Male scientists are good at research because they have the same hormone levels as women, according to new study involving the measurement of relative finger lengths.

Research into male scientists at Bath University has revealed that they have as much of the female hormone oestrogen as the male hormone testosterone, a combination more usual in women.

This, say the researchers, is why they are so clever.

Previous research has revealed that this unusual combination of hormones leads to better development of the right side of the brain which is where spatial and analytical skills are governed.

The study, which has been submitted to the British Journal of Psychology, also found that women social scientists tended to have higher levels of testosterone, making their brains closer to those of males in general.

The study drew on work over the last few years which established that the levels of oestrogen and testosterone a person has can be seen in the relative length of their index (second) and ring (fourth) fingers. The ratio of the lengths is set before birth and remains the same throughout life.

The length of fingers is genetically linked to the sex hormones, and a person with an index finger shorter than the ring finger will have had more testosterone while in the womb, and a person with an index finger longer than the ring finger will have had more oestrogen. The difference in the lengths can be small - as little as two or three per cent - but important.
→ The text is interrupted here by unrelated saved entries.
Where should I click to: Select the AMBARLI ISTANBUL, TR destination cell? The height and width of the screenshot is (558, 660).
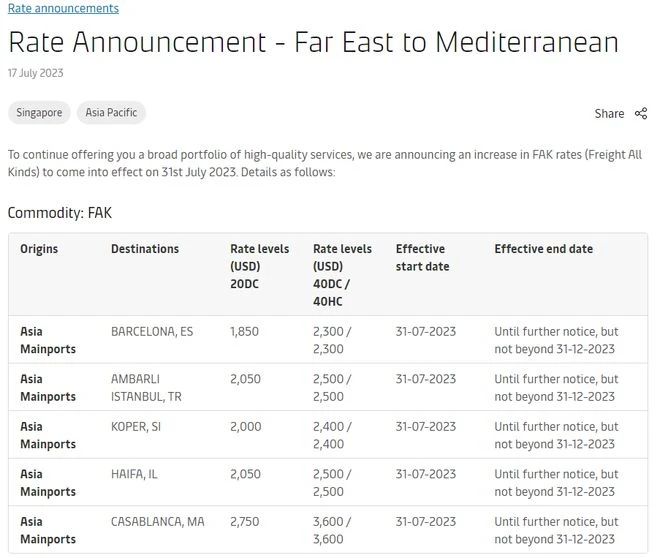pos(146,388)
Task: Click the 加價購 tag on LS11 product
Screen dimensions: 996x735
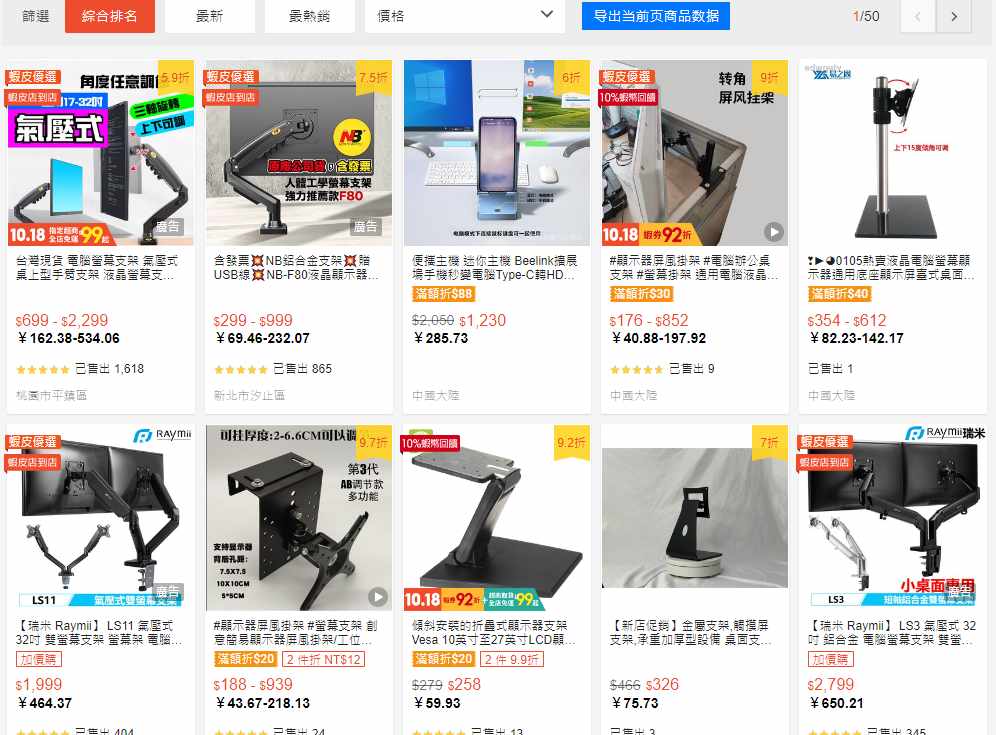Action: point(39,659)
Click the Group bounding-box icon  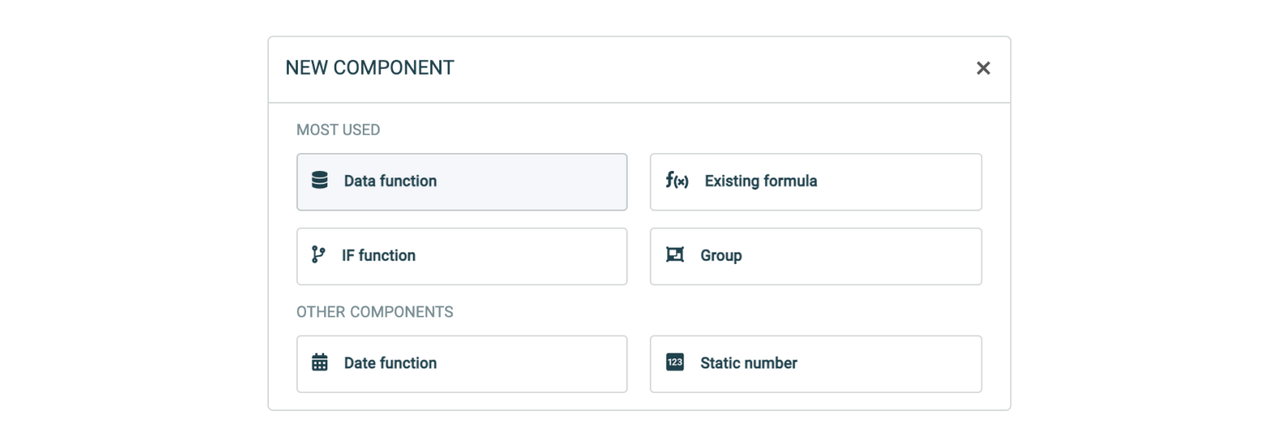[x=675, y=255]
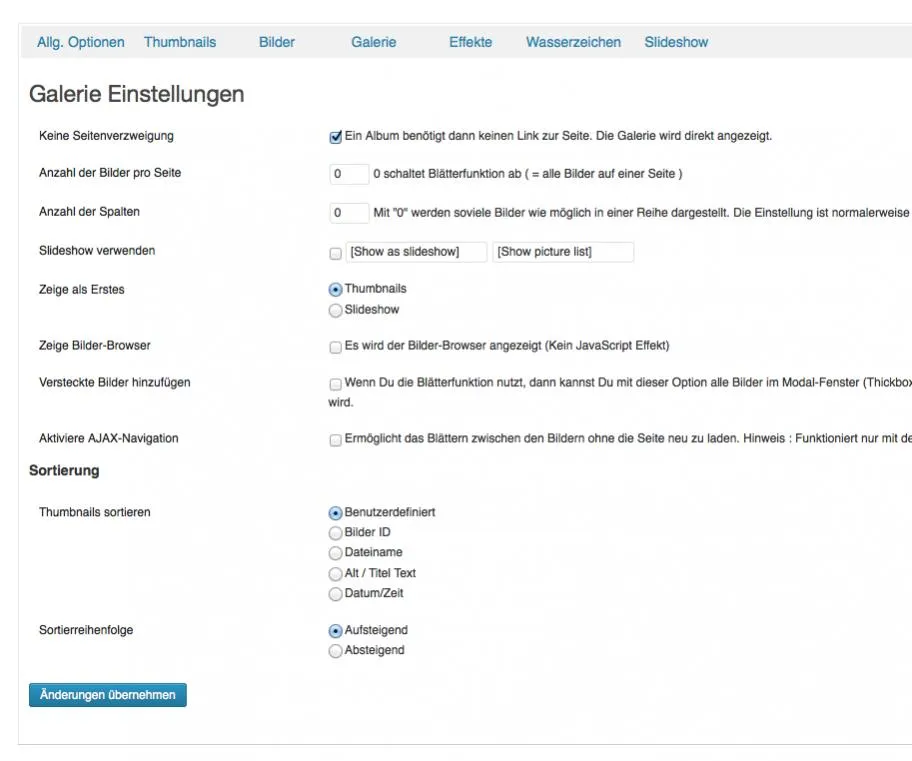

A survey of the finger lengths of over 100 male and female academics at the University by senior psychology lecturer Dr Mark Brosnan has found that those men teaching hard science like mathematics and physics tend to have index fingers as long as their ring fingers, a marker for unusually high oestrogen levels for males.

It also found the reverse: those male academics with longer ring fingers than index fingers - the usual male pattern - tended not to be in science but in social science subjects such as psychology and education.

Dr Brosnan said: "This right brain development is at the expense of language abilities and people skills that men with a more usual level of testosterone develop and which can help them in social science subjects like psychology or education."